7sv6

Publication Abstract from PubMed

Self-assembling (glyco)protein surface layers (S-layers) are ubiquitous prokaryotic cell-surface structures involved in structural maintenance, nutrient diffusion, host adhesion, virulence, and other processes, which makes them appealing targets for therapeutics and biotechnological applications as biosensors or drug delivery systems. However, unlocking this potential requires expanding our understanding of S-layer properties, especially the details of surface-attachment. S-layers of Gram-positive bacteria often are attached through the interaction of S-layer homology (SLH) domain trimers with peptidoglycan-linked secondary cell wall polymers (SCWPs). Co-crystal structures of the SLH domain trimer from the Paenibacillus alvei S-layer protein SpaA (SpaASLH) with synthetic, terminal SCWP disaccharide and trisaccharide analogues, together with isothermal titration calorimetry binding analyses, reveal that while SpaASLH accommodates longer biologically relevant SCWP ligands within both its primary (G2) and secondary (G1) binding sites, the terminal pyruvylated ManNAc moiety serves as the nearly-exclusive SCWP anchoring point. Binding is accompanied by displacement of a flexible loop adjacent to the receptor site that enhances the complementarity between protein and ligand, including electrostatic complementarity with the terminal pyruvate moiety. Remarkably, binding of the pyruvylated monosaccharide SCWP fragment alone is sufficient to cause rearrangement of the receptor binding sites in a manner necessary to accommodate longer SCWP fragments. The observation of multiple conformations in longer oligosaccharides bound to the protein, together with the demonstrated functionality of two of the three SCWP receptor binding sites, reveals how the SpaASLH-SCWP interaction has evolved to accommodate longer SCWP ligands and alleviate the strain inherent to bacterial S-layer adhesion during growth and division.

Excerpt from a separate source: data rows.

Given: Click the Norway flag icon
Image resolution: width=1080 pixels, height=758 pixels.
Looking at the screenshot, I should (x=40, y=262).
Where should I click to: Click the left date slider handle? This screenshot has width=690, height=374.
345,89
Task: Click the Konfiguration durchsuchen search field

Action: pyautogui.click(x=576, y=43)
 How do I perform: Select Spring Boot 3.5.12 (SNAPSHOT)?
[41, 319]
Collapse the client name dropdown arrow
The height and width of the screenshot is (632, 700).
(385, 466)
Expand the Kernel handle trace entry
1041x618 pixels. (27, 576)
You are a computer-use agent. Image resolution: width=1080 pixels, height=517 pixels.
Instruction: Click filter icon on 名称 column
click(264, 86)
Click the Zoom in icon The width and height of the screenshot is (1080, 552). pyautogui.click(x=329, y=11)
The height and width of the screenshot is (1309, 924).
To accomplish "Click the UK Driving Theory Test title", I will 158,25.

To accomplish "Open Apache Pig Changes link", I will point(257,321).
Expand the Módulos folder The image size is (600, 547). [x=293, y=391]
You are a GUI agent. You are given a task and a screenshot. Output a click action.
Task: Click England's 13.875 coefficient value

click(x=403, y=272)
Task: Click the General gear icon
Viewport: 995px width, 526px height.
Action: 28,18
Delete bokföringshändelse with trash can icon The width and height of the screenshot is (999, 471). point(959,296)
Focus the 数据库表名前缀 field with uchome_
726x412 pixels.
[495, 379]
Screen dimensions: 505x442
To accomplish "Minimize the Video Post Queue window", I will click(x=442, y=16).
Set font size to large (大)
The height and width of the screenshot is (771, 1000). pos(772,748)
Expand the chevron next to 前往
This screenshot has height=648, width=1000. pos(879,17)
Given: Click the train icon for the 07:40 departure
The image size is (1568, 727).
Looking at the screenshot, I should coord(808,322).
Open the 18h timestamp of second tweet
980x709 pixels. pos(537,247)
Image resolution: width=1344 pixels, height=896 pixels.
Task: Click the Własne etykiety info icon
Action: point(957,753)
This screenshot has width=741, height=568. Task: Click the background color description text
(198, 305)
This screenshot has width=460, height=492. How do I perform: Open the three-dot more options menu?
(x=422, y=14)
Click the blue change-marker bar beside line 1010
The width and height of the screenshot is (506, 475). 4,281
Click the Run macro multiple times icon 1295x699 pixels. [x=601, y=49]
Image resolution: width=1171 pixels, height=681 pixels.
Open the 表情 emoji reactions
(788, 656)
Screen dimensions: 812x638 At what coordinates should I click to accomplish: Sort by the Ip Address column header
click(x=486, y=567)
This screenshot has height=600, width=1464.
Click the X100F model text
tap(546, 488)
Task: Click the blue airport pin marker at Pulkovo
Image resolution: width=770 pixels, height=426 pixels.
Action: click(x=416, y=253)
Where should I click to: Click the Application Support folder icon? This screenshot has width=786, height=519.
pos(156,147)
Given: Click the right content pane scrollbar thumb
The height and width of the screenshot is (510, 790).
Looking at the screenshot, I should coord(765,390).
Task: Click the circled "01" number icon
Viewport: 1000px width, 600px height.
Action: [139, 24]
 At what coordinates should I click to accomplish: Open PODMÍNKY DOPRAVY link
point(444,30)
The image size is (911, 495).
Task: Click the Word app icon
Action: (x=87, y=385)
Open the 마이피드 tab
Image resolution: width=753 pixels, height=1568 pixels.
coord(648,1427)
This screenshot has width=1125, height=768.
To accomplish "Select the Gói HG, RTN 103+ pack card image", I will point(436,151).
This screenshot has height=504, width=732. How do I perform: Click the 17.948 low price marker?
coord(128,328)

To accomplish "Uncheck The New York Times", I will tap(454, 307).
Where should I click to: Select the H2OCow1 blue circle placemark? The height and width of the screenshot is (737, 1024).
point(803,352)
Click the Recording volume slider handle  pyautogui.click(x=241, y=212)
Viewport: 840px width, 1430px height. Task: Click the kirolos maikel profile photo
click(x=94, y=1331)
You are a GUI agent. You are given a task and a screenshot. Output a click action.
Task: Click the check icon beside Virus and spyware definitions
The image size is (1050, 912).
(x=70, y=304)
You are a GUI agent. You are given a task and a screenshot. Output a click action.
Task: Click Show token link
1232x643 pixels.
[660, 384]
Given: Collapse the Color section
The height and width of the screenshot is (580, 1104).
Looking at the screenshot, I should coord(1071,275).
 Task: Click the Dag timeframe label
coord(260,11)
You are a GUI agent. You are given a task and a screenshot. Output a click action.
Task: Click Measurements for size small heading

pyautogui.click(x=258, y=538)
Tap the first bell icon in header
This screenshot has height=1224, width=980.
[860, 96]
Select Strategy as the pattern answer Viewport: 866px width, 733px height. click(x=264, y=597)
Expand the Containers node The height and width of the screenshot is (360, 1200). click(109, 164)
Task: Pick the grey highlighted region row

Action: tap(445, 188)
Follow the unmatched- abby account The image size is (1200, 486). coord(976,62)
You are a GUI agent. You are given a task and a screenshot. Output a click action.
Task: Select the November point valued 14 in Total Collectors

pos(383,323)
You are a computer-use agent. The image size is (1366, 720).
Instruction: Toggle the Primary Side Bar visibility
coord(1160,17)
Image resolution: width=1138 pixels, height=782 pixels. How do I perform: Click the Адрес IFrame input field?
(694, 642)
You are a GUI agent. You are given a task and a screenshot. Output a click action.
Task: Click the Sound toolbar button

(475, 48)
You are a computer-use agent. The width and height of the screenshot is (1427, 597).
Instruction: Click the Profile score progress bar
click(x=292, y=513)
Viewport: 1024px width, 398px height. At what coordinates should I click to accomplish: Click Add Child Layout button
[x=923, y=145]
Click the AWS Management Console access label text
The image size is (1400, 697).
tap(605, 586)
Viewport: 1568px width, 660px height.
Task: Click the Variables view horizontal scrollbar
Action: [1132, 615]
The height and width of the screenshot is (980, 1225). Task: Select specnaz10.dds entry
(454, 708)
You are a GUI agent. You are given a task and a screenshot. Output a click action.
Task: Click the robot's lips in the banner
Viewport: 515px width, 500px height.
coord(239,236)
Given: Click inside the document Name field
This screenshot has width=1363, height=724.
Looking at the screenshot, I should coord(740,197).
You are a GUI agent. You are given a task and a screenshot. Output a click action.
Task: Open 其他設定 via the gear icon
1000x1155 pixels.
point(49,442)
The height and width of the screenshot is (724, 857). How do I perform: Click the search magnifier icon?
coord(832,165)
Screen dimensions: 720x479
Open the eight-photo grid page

The S-layer homology domains of Paenibacillus alvei surface protein SpaA bind to cell wall polysaccharide through the terminal monosaccharide residue.,Legg MSG, Hager-Mair FF, Krauter S, Gagnon SML, Lopez-Guzman A, Lim C, Blaukopf M, Kosma P, Schaffer C, Evans SV J Biol Chem. 2022 Feb 18:101745. doi: 10.1016/j.jbc.2022.101745. PMID:35189140^[1]

From MEDLINE®/PubMed®, a database of the U.S. National Library of Medicine.